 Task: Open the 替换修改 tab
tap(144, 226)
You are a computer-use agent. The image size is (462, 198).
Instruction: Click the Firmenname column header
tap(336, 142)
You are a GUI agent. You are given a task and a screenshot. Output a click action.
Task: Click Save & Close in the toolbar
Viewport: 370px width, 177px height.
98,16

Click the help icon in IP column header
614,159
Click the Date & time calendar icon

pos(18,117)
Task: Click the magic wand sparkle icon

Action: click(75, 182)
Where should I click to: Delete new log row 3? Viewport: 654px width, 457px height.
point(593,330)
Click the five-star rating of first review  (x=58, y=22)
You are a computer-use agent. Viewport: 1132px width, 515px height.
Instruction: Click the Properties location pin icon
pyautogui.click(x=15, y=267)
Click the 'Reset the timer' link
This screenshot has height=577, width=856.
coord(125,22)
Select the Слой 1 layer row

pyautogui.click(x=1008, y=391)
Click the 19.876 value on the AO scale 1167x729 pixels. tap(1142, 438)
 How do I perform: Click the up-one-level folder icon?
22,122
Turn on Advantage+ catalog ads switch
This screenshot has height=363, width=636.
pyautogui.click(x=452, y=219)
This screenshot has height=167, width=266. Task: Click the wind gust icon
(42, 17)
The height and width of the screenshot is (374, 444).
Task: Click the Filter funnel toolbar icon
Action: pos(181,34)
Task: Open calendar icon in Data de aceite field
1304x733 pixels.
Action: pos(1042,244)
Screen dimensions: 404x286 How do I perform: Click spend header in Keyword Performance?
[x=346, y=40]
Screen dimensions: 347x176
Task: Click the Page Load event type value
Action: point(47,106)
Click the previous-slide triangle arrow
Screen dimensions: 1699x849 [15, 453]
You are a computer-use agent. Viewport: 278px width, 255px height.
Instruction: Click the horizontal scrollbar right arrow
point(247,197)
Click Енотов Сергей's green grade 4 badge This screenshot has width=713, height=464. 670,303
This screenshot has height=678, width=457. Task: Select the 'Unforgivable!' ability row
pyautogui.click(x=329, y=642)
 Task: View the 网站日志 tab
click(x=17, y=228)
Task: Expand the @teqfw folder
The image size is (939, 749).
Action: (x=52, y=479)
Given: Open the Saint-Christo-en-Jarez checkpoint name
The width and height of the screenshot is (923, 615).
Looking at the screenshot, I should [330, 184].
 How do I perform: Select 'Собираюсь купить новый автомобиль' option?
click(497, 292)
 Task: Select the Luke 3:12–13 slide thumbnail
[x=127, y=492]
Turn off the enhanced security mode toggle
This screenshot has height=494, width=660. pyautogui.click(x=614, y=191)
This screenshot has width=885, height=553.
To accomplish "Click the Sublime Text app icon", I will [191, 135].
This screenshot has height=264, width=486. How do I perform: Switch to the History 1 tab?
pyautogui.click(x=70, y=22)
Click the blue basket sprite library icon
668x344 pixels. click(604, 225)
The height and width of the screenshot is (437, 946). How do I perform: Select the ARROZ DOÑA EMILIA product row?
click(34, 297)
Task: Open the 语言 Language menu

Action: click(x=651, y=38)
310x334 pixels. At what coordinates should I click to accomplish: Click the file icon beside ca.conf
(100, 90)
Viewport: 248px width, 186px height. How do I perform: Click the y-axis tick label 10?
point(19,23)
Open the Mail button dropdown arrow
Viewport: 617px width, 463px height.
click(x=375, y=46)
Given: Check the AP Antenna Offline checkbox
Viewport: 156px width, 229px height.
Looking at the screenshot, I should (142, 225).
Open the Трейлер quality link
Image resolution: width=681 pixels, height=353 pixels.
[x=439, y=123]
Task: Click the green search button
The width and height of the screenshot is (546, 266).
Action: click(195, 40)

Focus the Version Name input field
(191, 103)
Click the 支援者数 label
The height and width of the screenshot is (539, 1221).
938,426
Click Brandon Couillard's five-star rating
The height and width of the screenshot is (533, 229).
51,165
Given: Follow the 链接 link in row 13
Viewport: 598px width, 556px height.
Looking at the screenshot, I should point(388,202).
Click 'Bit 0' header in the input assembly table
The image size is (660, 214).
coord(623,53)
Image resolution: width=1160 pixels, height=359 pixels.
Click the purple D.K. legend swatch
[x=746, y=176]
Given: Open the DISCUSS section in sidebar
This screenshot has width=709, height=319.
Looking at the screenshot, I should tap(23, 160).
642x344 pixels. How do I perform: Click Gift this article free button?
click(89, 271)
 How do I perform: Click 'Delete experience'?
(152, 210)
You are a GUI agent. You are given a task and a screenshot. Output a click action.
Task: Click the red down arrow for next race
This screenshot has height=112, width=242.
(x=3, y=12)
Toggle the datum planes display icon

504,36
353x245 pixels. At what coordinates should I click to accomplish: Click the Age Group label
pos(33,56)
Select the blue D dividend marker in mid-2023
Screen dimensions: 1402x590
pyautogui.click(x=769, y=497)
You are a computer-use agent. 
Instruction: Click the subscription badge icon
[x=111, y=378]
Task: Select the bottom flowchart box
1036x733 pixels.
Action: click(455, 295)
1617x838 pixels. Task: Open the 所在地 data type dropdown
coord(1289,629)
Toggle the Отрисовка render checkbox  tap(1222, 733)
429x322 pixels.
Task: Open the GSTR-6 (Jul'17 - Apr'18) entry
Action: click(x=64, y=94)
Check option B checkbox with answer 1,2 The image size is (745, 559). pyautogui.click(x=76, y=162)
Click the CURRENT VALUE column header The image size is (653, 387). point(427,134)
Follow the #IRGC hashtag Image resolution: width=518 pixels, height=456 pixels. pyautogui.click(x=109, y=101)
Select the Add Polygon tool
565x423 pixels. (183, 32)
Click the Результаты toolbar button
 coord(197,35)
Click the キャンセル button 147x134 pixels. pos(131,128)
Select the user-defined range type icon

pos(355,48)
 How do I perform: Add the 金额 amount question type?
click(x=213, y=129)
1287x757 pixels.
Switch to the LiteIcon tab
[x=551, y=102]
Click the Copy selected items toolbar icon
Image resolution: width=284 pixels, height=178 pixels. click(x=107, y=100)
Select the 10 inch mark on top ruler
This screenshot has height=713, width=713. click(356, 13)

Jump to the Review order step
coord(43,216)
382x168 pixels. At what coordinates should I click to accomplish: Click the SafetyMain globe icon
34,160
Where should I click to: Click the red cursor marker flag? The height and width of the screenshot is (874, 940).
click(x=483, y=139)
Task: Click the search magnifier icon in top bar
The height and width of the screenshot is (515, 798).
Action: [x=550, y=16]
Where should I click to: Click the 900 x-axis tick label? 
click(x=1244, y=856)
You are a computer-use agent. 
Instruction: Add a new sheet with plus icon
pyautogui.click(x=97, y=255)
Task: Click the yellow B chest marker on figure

▶ [PROBLEM TO SOLVE]:
Each record must be returned in full and exactly.

▶ [ANSWER BOX]:
 Task: Open the 替换修改 tab
tap(144, 226)
You are a computer-use agent. The image size is (462, 198).
Instruction: Click the Firmenname column header
tap(336, 142)
You are a GUI agent. You are given a task and a screenshot. Output a click action.
Task: Click Save & Close in the toolbar
Viewport: 370px width, 177px height.
98,16

Click the help icon in IP column header
614,159
Click the Date & time calendar icon

pos(18,117)
Task: Click the magic wand sparkle icon

Action: click(75, 182)
Where should I click to: Delete new log row 3? Viewport: 654px width, 457px height.
point(593,330)
Click the five-star rating of first review  (x=58, y=22)
You are a computer-use agent. Viewport: 1132px width, 515px height.
Instruction: Click the Properties location pin icon
pyautogui.click(x=15, y=267)
Click the 'Reset the timer' link
This screenshot has height=577, width=856.
coord(125,22)
Select the Слой 1 layer row

pyautogui.click(x=1008, y=391)
Click the 19.876 value on the AO scale 1167x729 pixels. tap(1142, 438)
 How do I perform: Click the up-one-level folder icon?
22,122
Turn on Advantage+ catalog ads switch
This screenshot has height=363, width=636.
pyautogui.click(x=452, y=219)
This screenshot has height=167, width=266. Task: Click the wind gust icon
(42, 17)
The height and width of the screenshot is (374, 444).
Task: Click the Filter funnel toolbar icon
Action: pos(181,34)
Task: Open calendar icon in Data de aceite field
1304x733 pixels.
Action: pos(1042,244)
Screen dimensions: 404x286 How do I perform: Click spend header in Keyword Performance?
[x=346, y=40]
Screen dimensions: 347x176
Task: Click the Page Load event type value
Action: point(47,106)
Click the previous-slide triangle arrow
Screen dimensions: 1699x849 [15, 453]
You are a computer-use agent. Viewport: 278px width, 255px height.
Instruction: Click the horizontal scrollbar right arrow
point(247,197)
Click Енотов Сергей's green grade 4 badge This screenshot has width=713, height=464. 670,303
This screenshot has height=678, width=457. Task: Select the 'Unforgivable!' ability row
pyautogui.click(x=329, y=642)
 Task: View the 网站日志 tab
click(x=17, y=228)
Task: Expand the @teqfw folder
The image size is (939, 749).
Action: (x=52, y=479)
Given: Open the Saint-Christo-en-Jarez checkpoint name
The width and height of the screenshot is (923, 615).
Looking at the screenshot, I should [330, 184].
 How do I perform: Select 'Собираюсь купить новый автомобиль' option?
click(497, 292)
 Task: Select the Luke 3:12–13 slide thumbnail
[x=127, y=492]
Turn off the enhanced security mode toggle
This screenshot has height=494, width=660. pyautogui.click(x=614, y=191)
This screenshot has width=885, height=553.
To accomplish "Click the Sublime Text app icon", I will [191, 135].
This screenshot has height=264, width=486. How do I perform: Switch to the History 1 tab?
pyautogui.click(x=70, y=22)
Click the blue basket sprite library icon
668x344 pixels. click(604, 225)
The height and width of the screenshot is (437, 946). How do I perform: Select the ARROZ DOÑA EMILIA product row?
click(34, 297)
Task: Open the 语言 Language menu

Action: click(x=651, y=38)
310x334 pixels. At what coordinates should I click to accomplish: Click the file icon beside ca.conf
(100, 90)
Viewport: 248px width, 186px height. How do I perform: Click the y-axis tick label 10?
point(19,23)
Open the Mail button dropdown arrow
Viewport: 617px width, 463px height.
click(x=375, y=46)
Given: Check the AP Antenna Offline checkbox
Viewport: 156px width, 229px height.
Looking at the screenshot, I should (142, 225).
Open the Трейлер quality link
Image resolution: width=681 pixels, height=353 pixels.
[x=439, y=123]
Task: Click the green search button
The width and height of the screenshot is (546, 266).
Action: click(195, 40)

Focus the Version Name input field
(191, 103)
Click the 支援者数 label
The height and width of the screenshot is (539, 1221).
938,426
Click Brandon Couillard's five-star rating
The height and width of the screenshot is (533, 229).
51,165
Given: Follow the 链接 link in row 13
Viewport: 598px width, 556px height.
Looking at the screenshot, I should point(388,202).
Click 'Bit 0' header in the input assembly table
The image size is (660, 214).
coord(623,53)
Image resolution: width=1160 pixels, height=359 pixels.
Click the purple D.K. legend swatch
[x=746, y=176]
Given: Open the DISCUSS section in sidebar
This screenshot has width=709, height=319.
Looking at the screenshot, I should tap(23, 160).
642x344 pixels. How do I perform: Click Gift this article free button?
click(89, 271)
 How do I perform: Click 'Delete experience'?
(152, 210)
You are a GUI agent. You are given a task and a screenshot. Output a click action.
Task: Click the red down arrow for next race
This screenshot has height=112, width=242.
(x=3, y=12)
Toggle the datum planes display icon

504,36
353x245 pixels. At what coordinates should I click to accomplish: Click the Age Group label
pos(33,56)
Select the blue D dividend marker in mid-2023
Screen dimensions: 1402x590
pyautogui.click(x=769, y=497)
You are a computer-use agent. 
Instruction: Click the subscription badge icon
[x=111, y=378]
Task: Select the bottom flowchart box
1036x733 pixels.
Action: click(455, 295)
1617x838 pixels. Task: Open the 所在地 data type dropdown
coord(1289,629)
Toggle the Отрисовка render checkbox  tap(1222, 733)
429x322 pixels.
Task: Open the GSTR-6 (Jul'17 - Apr'18) entry
Action: click(x=64, y=94)
Check option B checkbox with answer 1,2 The image size is (745, 559). pyautogui.click(x=76, y=162)
Click the CURRENT VALUE column header The image size is (653, 387). point(427,134)
Follow the #IRGC hashtag Image resolution: width=518 pixels, height=456 pixels. pyautogui.click(x=109, y=101)
Select the Add Polygon tool
565x423 pixels. (183, 32)
Click the Результаты toolbar button
 coord(197,35)
Click the キャンセル button 147x134 pixels. pos(131,128)
Select the user-defined range type icon

pos(355,48)
 How do I perform: Add the 金额 amount question type?
click(x=213, y=129)
1287x757 pixels.
Switch to the LiteIcon tab
[x=551, y=102]
Click the Copy selected items toolbar icon
Image resolution: width=284 pixels, height=178 pixels. click(x=107, y=100)
Select the 10 inch mark on top ruler
This screenshot has height=713, width=713. click(356, 13)

Jump to the Review order step
coord(43,216)
382x168 pixels. At what coordinates should I click to accomplish: Click the SafetyMain globe icon
34,160
Where should I click to: Click the red cursor marker flag? The height and width of the screenshot is (874, 940).
click(x=483, y=139)
Task: Click the search magnifier icon in top bar
The height and width of the screenshot is (515, 798).
Action: [x=550, y=16]
Where should I click to: Click the 900 x-axis tick label? 
click(x=1244, y=856)
You are a computer-use agent. 
Instruction: Add a new sheet with plus icon
pyautogui.click(x=97, y=255)
Task: Click the yellow B chest marker on figure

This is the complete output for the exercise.